■ **ABOUT THIS EXERCISE**:
In the records below, some lines contain the word "heading". Copy each of them.

Dataset entries:
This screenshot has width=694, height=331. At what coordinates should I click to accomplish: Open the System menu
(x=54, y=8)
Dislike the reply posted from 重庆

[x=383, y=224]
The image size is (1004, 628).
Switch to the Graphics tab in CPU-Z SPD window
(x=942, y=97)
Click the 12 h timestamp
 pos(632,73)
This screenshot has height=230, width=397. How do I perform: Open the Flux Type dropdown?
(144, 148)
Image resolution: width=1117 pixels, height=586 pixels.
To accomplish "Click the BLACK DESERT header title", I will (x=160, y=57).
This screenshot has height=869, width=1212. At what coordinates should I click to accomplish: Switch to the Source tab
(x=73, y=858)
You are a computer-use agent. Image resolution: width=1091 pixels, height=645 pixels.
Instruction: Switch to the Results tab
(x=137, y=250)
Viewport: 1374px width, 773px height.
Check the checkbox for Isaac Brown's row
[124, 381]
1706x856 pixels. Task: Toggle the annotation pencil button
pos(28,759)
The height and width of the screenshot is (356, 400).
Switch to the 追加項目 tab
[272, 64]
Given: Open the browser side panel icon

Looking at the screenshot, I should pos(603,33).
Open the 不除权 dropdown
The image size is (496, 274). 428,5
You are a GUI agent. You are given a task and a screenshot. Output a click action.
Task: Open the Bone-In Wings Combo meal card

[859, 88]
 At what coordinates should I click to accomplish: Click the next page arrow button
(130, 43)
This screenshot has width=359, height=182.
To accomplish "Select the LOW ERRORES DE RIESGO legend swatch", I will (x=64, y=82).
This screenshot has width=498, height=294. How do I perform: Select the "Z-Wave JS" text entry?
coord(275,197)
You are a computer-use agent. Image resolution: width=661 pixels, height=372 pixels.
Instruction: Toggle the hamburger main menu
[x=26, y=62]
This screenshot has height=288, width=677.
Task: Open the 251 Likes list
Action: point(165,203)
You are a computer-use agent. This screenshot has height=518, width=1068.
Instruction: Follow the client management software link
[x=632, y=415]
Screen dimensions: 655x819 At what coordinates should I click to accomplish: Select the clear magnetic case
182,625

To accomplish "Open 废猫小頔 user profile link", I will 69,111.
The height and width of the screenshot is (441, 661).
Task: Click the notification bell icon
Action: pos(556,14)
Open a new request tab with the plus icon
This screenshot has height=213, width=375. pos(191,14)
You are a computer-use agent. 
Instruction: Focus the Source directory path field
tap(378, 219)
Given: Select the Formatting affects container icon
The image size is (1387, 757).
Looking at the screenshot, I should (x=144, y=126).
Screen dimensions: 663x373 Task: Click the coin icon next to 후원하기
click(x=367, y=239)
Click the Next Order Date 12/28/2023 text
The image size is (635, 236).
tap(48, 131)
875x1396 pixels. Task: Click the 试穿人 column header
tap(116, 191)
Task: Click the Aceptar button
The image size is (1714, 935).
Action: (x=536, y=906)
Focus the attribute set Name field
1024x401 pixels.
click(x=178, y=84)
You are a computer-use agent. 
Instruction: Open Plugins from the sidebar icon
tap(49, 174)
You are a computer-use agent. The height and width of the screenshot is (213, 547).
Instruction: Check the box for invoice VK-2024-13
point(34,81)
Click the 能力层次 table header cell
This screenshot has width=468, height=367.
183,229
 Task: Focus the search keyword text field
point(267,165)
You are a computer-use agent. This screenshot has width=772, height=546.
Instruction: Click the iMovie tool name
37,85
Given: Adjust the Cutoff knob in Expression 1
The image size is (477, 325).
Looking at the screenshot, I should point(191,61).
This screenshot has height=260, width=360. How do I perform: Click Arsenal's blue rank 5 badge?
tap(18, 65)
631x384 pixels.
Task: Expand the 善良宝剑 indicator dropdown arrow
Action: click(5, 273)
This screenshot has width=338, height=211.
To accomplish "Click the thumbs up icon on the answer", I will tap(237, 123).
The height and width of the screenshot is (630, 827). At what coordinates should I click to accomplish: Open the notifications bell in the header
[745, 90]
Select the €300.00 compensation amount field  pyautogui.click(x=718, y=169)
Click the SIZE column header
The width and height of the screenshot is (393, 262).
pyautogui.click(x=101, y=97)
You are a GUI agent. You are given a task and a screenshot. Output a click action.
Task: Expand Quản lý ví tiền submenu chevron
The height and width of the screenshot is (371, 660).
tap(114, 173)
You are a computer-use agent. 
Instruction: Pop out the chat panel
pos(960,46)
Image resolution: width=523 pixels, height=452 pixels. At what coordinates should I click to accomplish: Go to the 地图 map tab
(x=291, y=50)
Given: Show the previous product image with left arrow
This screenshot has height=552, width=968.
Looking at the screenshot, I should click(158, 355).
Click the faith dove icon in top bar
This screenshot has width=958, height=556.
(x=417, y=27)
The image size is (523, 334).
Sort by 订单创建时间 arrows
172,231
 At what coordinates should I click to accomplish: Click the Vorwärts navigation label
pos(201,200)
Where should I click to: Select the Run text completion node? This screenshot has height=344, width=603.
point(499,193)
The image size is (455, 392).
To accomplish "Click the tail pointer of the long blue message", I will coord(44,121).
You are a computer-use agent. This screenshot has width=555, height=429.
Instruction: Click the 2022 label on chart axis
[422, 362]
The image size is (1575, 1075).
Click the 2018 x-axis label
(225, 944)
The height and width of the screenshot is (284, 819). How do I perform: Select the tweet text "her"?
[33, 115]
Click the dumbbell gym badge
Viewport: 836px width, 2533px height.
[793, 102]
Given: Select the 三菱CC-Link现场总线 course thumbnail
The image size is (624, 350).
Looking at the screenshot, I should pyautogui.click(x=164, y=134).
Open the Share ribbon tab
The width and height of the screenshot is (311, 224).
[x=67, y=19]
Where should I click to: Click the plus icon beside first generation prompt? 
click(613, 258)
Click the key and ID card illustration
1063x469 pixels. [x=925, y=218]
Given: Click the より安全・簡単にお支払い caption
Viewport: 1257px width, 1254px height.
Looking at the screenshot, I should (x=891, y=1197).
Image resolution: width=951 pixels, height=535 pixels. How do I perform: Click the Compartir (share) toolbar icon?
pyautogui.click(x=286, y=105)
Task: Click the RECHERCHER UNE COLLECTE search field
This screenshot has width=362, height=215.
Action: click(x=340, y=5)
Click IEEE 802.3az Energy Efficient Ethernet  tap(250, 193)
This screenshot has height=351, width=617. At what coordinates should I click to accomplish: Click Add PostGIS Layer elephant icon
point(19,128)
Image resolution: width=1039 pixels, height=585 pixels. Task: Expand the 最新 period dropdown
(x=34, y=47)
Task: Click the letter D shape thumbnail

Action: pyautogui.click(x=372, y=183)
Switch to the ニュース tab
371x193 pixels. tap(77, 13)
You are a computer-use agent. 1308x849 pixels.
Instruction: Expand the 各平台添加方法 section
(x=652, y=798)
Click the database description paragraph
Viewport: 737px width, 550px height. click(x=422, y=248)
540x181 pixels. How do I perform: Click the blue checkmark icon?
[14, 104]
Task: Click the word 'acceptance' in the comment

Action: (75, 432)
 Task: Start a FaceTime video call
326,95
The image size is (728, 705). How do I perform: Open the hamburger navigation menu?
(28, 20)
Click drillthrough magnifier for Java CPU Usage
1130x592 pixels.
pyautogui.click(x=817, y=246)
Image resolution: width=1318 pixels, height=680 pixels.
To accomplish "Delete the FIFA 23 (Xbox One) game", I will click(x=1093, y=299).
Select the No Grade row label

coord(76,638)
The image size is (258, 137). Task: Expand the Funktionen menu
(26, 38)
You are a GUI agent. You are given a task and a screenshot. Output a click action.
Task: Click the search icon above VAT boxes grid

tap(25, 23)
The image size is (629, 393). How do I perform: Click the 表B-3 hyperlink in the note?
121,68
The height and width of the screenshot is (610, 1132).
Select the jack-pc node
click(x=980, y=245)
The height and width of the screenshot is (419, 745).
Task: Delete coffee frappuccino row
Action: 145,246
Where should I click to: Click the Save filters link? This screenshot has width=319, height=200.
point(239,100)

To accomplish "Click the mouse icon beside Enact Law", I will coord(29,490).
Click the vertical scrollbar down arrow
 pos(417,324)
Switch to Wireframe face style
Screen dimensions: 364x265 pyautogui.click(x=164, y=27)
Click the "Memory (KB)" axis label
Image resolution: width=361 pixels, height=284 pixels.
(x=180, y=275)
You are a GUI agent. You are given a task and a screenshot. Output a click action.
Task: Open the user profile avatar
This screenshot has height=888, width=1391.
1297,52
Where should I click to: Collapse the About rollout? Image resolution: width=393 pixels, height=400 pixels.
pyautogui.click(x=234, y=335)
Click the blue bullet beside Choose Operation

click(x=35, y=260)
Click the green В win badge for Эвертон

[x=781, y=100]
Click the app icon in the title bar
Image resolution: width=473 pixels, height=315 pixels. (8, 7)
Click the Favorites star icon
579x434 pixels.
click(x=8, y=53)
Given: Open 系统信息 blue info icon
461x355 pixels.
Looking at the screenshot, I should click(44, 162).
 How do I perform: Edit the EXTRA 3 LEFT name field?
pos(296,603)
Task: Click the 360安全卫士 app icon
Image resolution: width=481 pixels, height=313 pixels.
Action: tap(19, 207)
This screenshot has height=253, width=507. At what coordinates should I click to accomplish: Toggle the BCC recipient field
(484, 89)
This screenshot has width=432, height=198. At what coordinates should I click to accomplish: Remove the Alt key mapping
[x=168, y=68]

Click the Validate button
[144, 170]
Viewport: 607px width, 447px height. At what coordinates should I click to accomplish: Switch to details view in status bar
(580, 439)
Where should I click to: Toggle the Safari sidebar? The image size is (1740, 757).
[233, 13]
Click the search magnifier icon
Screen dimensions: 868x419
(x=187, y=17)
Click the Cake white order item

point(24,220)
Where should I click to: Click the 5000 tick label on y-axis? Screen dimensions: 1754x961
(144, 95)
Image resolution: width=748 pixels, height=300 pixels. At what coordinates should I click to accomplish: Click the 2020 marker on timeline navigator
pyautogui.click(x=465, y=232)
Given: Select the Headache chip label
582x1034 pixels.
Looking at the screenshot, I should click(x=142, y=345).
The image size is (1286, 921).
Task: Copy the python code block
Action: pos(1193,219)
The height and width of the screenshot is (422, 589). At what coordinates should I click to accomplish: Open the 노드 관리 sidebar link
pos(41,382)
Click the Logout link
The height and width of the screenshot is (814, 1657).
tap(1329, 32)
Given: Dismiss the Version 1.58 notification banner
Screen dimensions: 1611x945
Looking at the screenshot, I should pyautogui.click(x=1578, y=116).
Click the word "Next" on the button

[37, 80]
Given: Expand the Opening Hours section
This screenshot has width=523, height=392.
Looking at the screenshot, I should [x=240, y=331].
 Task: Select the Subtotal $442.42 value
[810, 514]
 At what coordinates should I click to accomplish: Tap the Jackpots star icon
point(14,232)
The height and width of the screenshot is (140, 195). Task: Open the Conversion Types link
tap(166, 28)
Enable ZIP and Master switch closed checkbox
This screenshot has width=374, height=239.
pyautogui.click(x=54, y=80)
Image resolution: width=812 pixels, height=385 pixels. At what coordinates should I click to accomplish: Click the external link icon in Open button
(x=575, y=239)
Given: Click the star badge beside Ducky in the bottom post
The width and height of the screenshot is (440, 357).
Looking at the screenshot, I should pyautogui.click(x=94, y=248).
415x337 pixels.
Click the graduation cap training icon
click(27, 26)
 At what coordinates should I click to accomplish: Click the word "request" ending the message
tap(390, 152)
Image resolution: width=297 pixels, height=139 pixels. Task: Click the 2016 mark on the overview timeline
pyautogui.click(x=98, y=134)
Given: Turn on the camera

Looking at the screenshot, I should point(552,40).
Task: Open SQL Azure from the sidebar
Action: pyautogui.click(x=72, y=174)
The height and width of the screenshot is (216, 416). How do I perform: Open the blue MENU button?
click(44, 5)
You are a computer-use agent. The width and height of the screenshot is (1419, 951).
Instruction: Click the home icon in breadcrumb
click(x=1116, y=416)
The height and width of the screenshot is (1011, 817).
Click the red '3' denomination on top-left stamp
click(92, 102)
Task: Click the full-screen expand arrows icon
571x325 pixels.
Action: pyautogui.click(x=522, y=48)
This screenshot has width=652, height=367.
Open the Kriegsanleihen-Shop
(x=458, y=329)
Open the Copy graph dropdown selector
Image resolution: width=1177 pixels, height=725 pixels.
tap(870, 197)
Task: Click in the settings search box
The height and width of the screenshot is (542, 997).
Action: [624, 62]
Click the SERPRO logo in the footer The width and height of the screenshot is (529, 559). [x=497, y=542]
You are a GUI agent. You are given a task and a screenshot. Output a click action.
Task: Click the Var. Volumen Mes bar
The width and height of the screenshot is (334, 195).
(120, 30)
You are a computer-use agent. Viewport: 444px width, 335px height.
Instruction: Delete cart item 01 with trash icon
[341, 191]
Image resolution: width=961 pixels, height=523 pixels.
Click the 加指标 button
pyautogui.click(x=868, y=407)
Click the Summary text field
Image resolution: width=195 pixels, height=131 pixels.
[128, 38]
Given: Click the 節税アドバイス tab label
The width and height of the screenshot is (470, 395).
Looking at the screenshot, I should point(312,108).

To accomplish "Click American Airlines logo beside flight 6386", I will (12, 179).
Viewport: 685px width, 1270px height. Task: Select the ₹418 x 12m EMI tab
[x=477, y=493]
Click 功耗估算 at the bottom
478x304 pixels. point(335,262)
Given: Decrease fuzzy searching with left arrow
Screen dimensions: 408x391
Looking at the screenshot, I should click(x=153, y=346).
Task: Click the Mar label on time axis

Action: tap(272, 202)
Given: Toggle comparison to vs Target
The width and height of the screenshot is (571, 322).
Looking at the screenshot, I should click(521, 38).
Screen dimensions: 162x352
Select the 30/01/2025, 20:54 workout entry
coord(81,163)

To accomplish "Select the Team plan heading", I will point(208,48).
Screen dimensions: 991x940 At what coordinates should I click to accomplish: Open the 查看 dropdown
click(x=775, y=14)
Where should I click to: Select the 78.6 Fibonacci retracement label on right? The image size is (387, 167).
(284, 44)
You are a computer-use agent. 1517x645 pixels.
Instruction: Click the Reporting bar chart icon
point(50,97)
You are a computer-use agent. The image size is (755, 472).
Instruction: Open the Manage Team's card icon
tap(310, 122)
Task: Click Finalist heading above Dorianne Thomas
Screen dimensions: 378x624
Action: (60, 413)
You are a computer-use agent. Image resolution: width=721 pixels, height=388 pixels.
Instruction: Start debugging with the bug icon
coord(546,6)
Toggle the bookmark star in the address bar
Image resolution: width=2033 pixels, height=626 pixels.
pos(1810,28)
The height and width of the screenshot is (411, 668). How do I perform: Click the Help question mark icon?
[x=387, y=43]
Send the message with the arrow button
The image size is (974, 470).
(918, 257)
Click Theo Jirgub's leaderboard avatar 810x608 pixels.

■ **SOLUTION TO THIS EXERCISE**:
To accomplish "Select the Team plan heading", I will point(208,48).
Task: Click Finalist heading above Dorianne Thomas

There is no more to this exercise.